These included a promising vaccine candidate, positive results for an innovative HIV treatment option and better strategies to combat co-infections. The briefing also featured the results of a rigorous new survey in Swaziland – which has the world’s highest HIV prevalence – showing the extraordinary national impact of expanded HIV prevention and treatment efforts.
“Each of the studies we are highlighting today takes us one step closer to the end of HIV,” Linda-Gail Bekker, the International AIDS Society (IAS) President and International Scientific Chair of IAS 2017, said.
“This research moves us forward on many fronts, from vaccines to new treatment approaches, to real-world evidence that our current efforts to expand testing and treatment are paying off.”
The press briefing highlighted five studies, which were selected from more than 1,700 scientific abstracts being presented at IAS 2017.
Results from APPROACH, a Phase 1/2a study evaluating seven different “prime boost” HIV vaccine regimens, identified a promising vaccine candidate that will be evaluated in a proof-of-concept efficacy study among those at risk for HIV. The APPROACH study included 393 low-risk, HIV-negative adults in the United States, Rwanda, Uganda, South Africa and Thailand.

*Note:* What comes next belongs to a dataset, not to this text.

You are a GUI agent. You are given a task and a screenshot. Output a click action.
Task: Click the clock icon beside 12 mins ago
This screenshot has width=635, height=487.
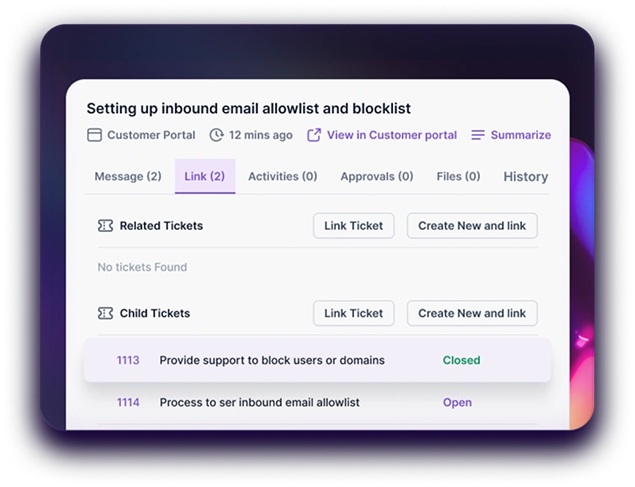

Dan Barouch of Harvard Medical School reported the APPROACH study results, which found that the vaccine regimen encompassing two primes with Ad26.Mos.HIV and two boosts with Ad26.Mos.HIV and aluminum-adjuvanted Clade C gp140 achieved the strongest immunological response. This same regime also provided the greatest protection in earlier non-human primate studies. The proof-of-concept study could start by the end of 2017.